**YOUR TASK**: Set down the full listing exactly as given. Any pictures are to be left out.
[[ DATASET EXCERPTS, beginning ]]
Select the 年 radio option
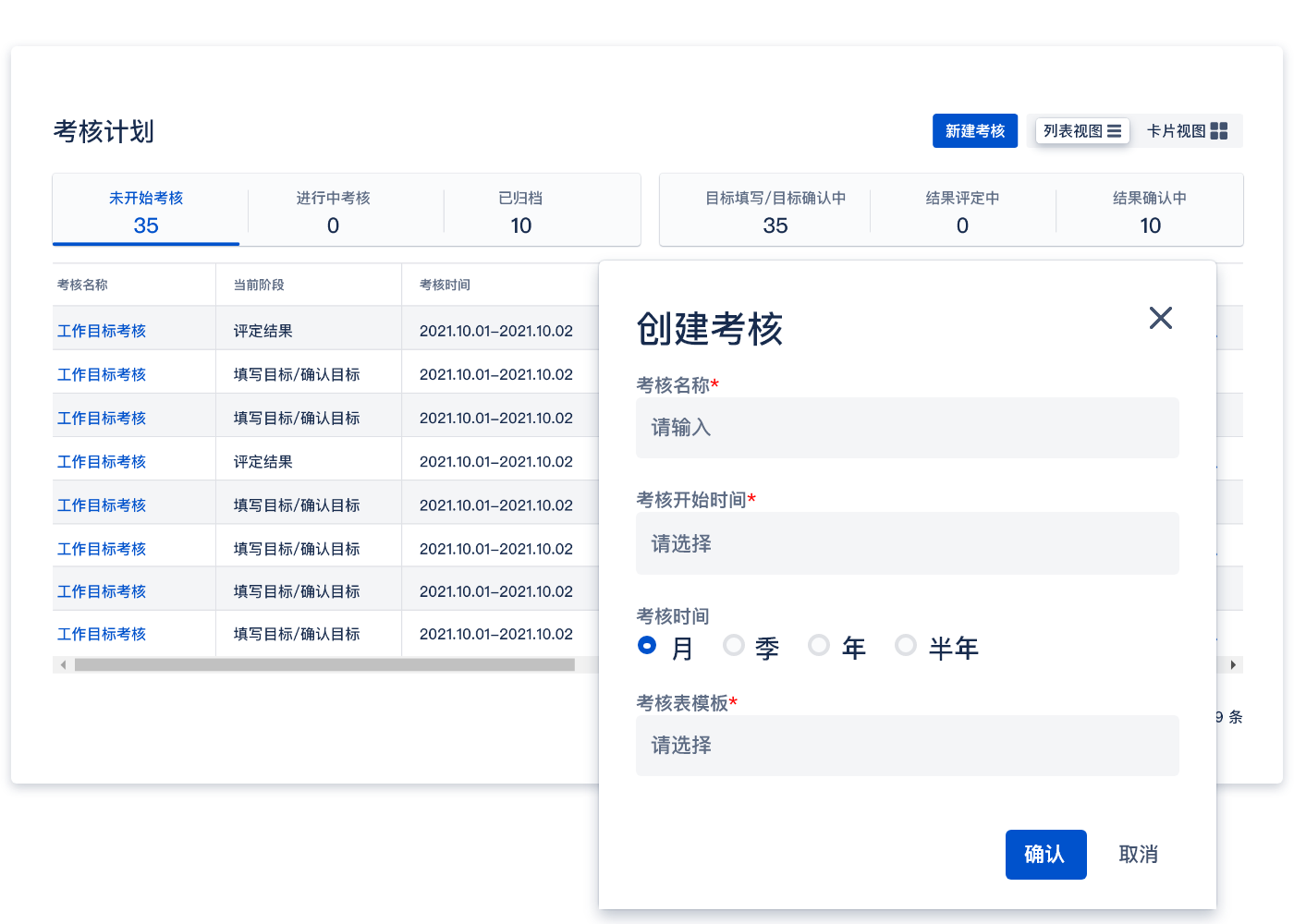 click(x=819, y=645)

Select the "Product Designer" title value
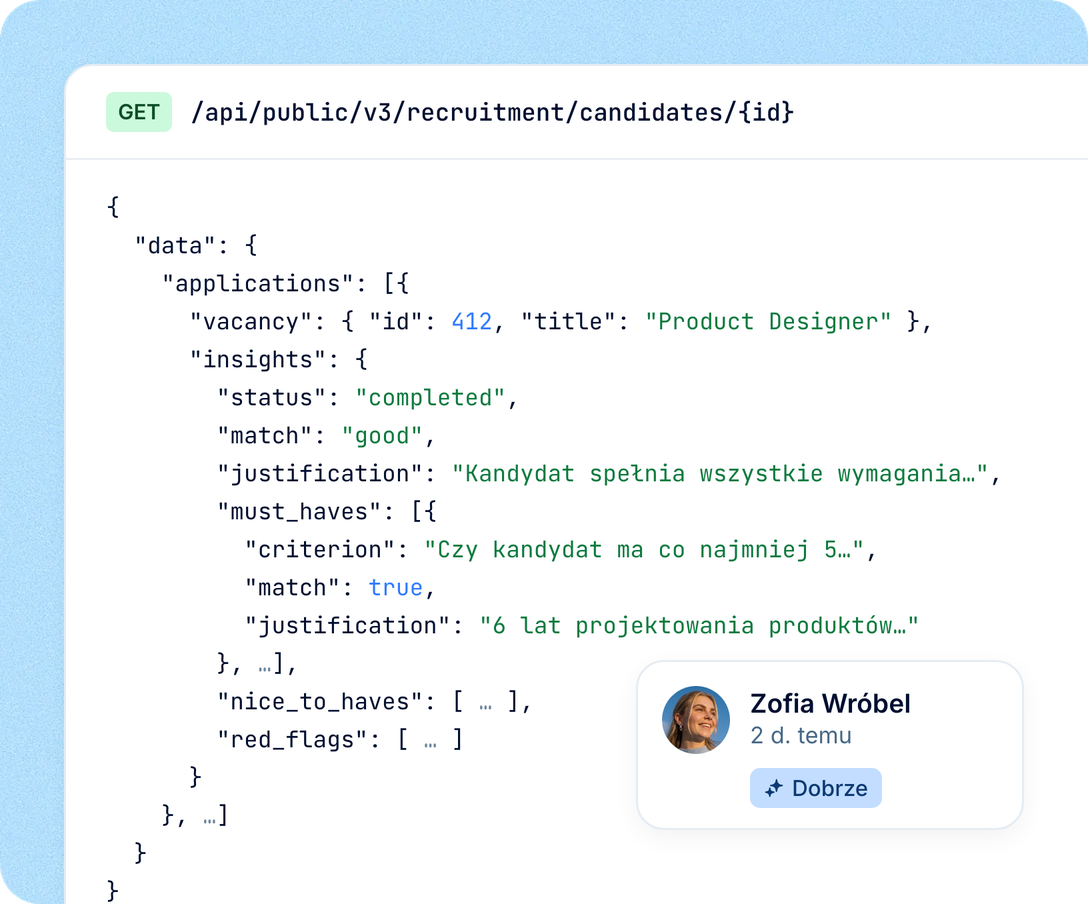(x=768, y=322)
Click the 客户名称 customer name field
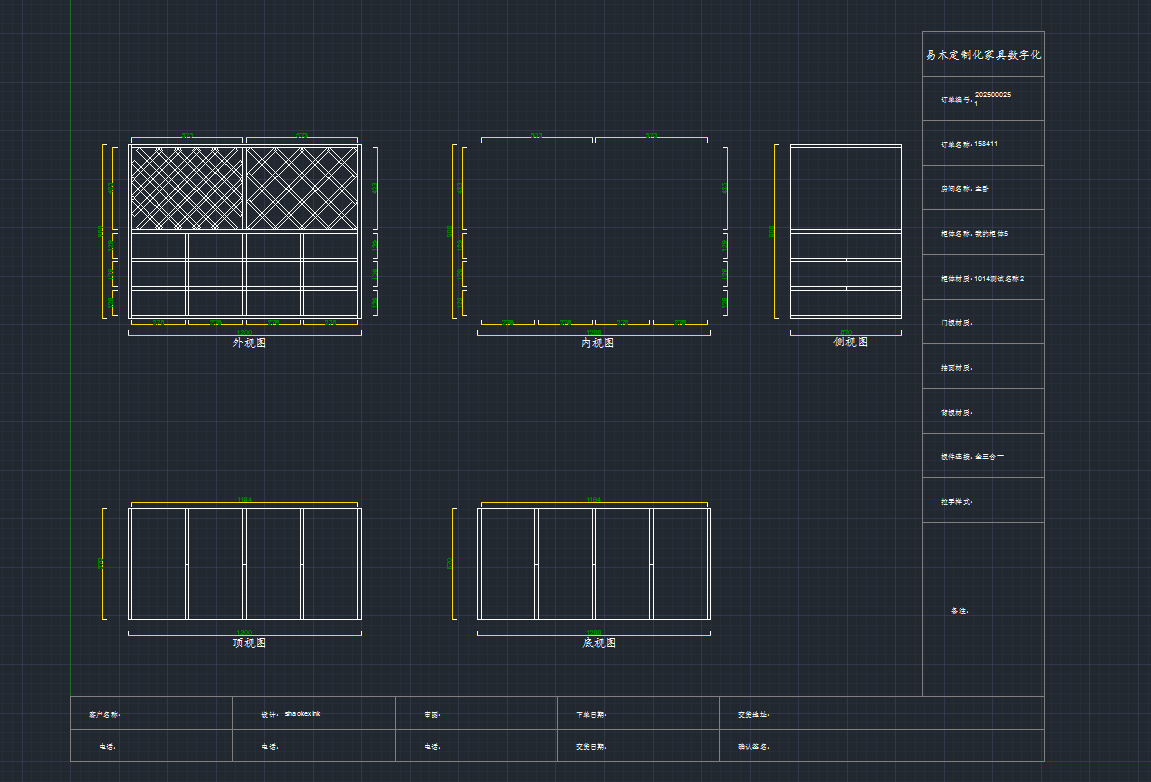 (104, 715)
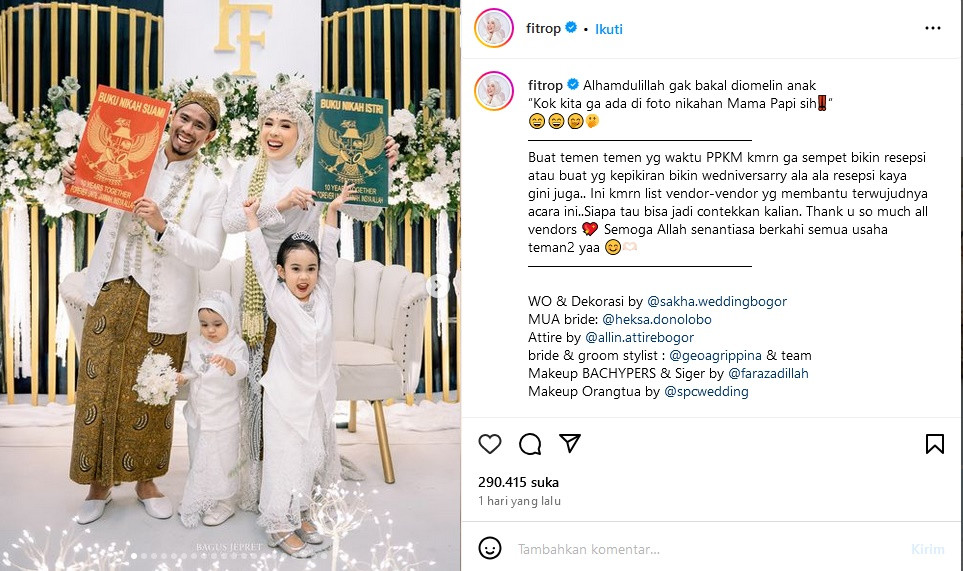This screenshot has width=963, height=571.
Task: Visit the @heksa.donolobo profile link
Action: 657,319
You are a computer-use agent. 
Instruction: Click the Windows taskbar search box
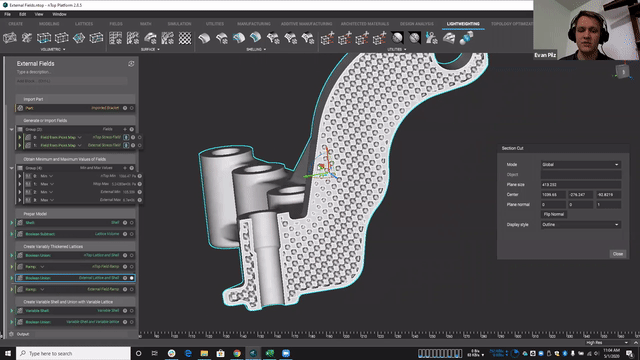[73, 353]
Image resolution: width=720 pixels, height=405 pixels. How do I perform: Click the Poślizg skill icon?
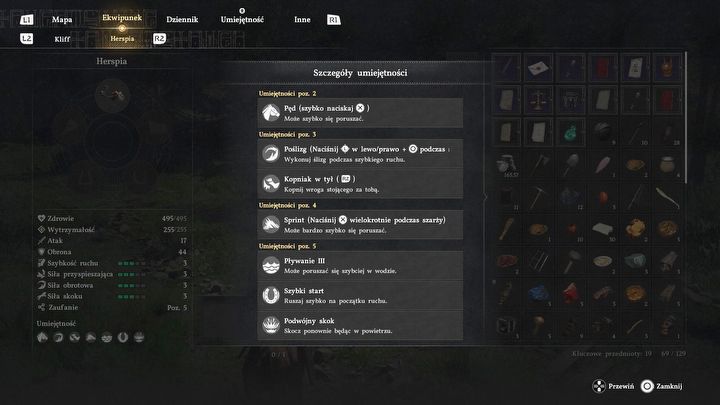coord(271,153)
[[ DATASET EXCERPTS, end ]]
**SOLVED PROBLEM**:
Select the 年 radio option
 click(x=819, y=645)

Select the "Product Designer" title value
(x=768, y=322)
Click the 客户名称 customer name field
 (104, 715)
This screenshot has width=963, height=571.
Task: Visit the @heksa.donolobo profile link
Action: 657,319
You are a computer-use agent. 
Instruction: Click the Windows taskbar search box
[73, 353]
Image resolution: width=720 pixels, height=405 pixels. How do I perform: Click the Poślizg skill icon?
coord(271,153)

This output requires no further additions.